Rewrite the lines from "Click the chat history clock icon" down to "Looking at the" with "Click" replaced by "Select" and nothing else changed. Return only those lines.

Records for the exercise >>
§ §

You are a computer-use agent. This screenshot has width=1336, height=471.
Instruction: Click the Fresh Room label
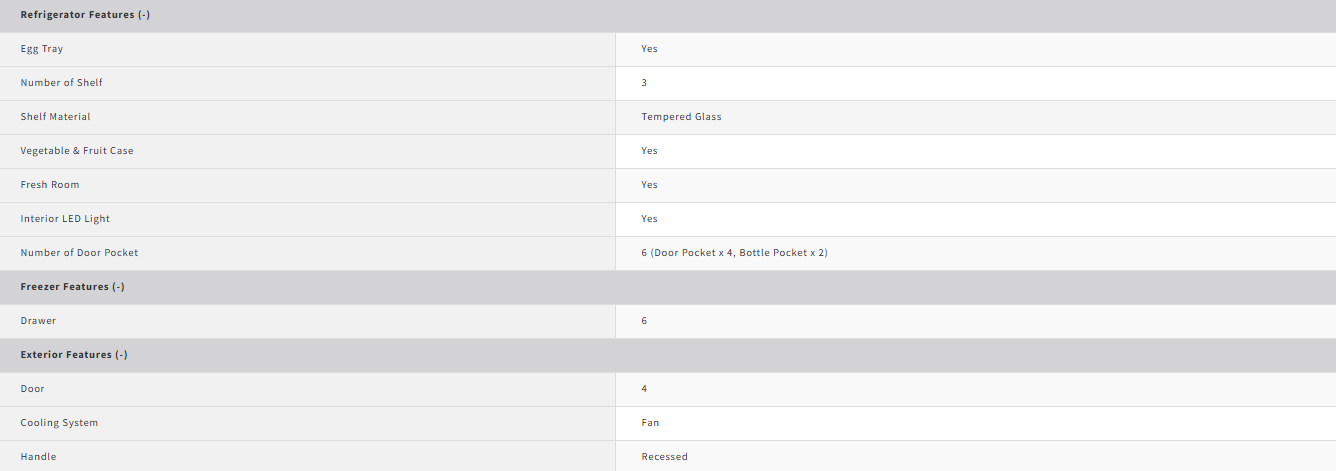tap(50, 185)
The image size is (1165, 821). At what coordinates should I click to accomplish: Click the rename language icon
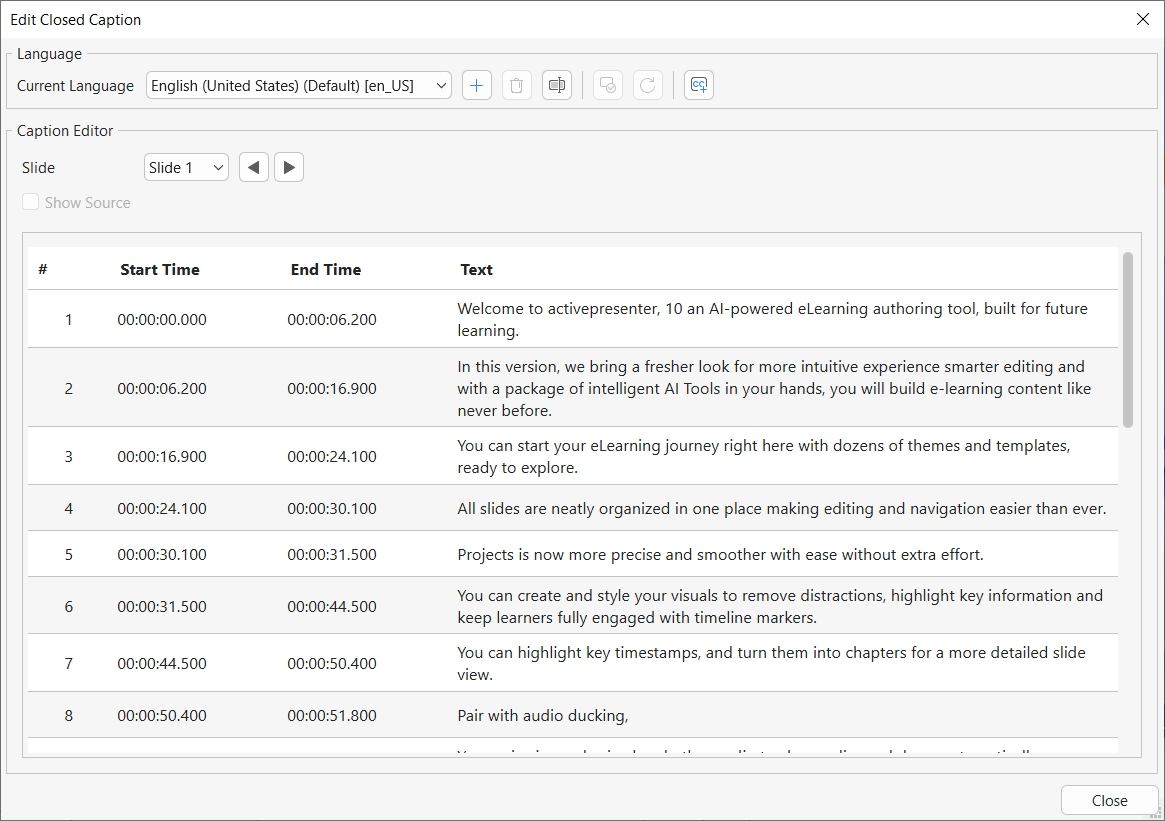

§ §

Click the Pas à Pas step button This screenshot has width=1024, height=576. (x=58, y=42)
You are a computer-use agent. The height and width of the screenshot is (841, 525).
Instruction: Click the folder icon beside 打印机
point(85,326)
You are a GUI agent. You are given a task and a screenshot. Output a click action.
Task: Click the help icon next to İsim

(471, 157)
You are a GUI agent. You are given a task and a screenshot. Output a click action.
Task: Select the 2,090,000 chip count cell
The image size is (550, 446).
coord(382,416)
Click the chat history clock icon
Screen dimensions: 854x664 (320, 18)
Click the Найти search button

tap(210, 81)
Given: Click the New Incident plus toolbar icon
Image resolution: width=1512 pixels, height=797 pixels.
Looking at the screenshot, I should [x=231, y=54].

§ §

Correct result >>
Select the chat history clock icon
Screen dimensions: 854x664 (320, 18)
Select the Найти search button

tap(210, 81)
Given: Select the New Incident plus toolbar icon
Image resolution: width=1512 pixels, height=797 pixels.
Looking at the screenshot, I should [x=231, y=54].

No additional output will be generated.